Task:
From the project description below, list the two areas it names as diagnostic for standard of living and the two additional categories of data.

Page extract:
######
The project Measuring the Medieval Islamic Economy is devoted to collecting quantifiable data related to the economic performance of Medieval Islamic societies in the Middle East and North Africa, approximately between 650-1517 AD.

About Our Data

Data compilation comprises aggregation of specific features and assemblages in areas judged as diagnostic for standard of living, notably wages and prices.

Silver dirham of the Umayyad Caliphate, minted at Balkh al-Baida in AH 111 (= 729/30 CE).Two additional categories of data, the first money and coinage, the second weights and measures, provide the auxiliary tools and instruments necessary for establishing the real and comparative value of prices and wages needed for estimating purchasing power.

The Excel sheets that were used to build the database are provided under the data entry forms on each data page. They can be found by first clicking on a data category (e.g. Commodities) and then on a region (e.g. Egypt). These sheets contain all the raw data found in the database.
######
Data listing:
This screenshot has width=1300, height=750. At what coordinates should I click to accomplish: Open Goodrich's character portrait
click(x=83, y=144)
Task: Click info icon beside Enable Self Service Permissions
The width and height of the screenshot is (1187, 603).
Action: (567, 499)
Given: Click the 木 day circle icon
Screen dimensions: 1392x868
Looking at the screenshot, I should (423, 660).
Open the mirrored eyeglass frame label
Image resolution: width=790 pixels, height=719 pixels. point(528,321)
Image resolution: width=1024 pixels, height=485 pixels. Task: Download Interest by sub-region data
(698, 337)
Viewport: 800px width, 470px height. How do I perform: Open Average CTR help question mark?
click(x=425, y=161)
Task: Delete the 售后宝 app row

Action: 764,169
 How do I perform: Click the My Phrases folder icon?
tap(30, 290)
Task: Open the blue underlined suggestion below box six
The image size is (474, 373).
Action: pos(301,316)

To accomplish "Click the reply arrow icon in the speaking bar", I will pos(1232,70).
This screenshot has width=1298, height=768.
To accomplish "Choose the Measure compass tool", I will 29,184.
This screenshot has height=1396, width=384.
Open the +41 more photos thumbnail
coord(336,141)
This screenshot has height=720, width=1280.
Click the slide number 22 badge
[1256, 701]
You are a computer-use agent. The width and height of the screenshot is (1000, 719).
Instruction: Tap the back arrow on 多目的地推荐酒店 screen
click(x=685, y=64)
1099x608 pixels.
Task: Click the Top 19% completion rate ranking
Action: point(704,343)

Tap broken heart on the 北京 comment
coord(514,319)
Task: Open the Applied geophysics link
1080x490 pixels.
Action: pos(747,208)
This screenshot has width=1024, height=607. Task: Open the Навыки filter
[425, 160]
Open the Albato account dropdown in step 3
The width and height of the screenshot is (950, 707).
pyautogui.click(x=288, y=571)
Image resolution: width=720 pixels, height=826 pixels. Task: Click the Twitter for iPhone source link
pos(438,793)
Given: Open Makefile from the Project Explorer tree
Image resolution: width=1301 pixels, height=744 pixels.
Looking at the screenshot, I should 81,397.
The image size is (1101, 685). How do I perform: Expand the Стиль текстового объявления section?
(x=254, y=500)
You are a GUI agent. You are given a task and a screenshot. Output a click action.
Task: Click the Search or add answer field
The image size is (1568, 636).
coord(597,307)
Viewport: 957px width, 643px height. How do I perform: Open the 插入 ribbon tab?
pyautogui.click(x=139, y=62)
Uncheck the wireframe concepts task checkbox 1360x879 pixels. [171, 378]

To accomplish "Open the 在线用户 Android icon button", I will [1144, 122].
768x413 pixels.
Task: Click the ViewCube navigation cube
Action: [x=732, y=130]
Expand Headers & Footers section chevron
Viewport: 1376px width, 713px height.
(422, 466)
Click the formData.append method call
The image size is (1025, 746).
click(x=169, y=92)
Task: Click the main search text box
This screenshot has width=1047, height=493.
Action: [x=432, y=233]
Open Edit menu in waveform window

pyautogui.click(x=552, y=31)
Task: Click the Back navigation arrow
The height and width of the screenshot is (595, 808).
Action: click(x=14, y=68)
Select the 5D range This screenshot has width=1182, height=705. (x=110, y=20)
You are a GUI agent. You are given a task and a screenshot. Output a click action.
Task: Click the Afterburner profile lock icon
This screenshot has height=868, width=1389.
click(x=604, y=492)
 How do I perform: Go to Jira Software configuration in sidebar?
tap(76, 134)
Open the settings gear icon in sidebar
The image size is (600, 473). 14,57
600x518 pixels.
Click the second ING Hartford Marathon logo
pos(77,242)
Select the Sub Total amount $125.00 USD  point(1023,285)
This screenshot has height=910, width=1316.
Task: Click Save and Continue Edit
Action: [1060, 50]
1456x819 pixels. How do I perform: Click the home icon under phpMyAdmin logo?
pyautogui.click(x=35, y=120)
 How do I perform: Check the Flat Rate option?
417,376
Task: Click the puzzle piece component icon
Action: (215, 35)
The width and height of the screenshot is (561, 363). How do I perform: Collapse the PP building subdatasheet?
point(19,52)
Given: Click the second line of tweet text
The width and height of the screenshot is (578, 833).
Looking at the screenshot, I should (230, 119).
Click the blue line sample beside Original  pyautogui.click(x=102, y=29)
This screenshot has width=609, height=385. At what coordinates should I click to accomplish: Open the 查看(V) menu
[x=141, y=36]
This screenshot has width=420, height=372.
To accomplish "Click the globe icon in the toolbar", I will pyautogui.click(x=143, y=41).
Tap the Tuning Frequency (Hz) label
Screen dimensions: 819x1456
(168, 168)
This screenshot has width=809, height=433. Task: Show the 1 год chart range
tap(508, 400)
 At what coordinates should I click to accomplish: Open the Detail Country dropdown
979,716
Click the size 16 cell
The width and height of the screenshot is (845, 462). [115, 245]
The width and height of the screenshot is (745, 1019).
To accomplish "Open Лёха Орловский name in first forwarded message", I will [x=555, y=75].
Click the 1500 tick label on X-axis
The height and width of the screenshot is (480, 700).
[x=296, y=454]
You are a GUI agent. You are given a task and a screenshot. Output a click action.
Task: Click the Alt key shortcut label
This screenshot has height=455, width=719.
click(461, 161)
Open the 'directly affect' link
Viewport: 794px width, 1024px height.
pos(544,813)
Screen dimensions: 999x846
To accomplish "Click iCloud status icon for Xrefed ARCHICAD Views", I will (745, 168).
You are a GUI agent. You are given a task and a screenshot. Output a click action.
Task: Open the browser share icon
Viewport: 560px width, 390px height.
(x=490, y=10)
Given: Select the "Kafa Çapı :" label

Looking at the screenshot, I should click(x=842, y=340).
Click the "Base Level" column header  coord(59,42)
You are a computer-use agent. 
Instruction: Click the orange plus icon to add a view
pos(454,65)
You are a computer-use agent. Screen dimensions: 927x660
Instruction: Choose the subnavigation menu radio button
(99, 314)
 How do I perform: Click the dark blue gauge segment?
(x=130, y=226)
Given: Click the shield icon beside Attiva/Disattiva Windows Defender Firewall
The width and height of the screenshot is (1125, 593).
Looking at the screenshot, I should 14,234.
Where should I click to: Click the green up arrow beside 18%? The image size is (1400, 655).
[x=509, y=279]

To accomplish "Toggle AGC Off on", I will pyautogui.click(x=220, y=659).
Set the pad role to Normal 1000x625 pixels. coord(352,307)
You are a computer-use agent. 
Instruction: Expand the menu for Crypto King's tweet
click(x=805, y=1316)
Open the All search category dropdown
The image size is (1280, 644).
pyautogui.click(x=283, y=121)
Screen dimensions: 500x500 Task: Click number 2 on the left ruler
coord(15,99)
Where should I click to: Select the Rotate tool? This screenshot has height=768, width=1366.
######
Exercise answer:
- Wages
- Prices
- Money and coinage
- Weights and measures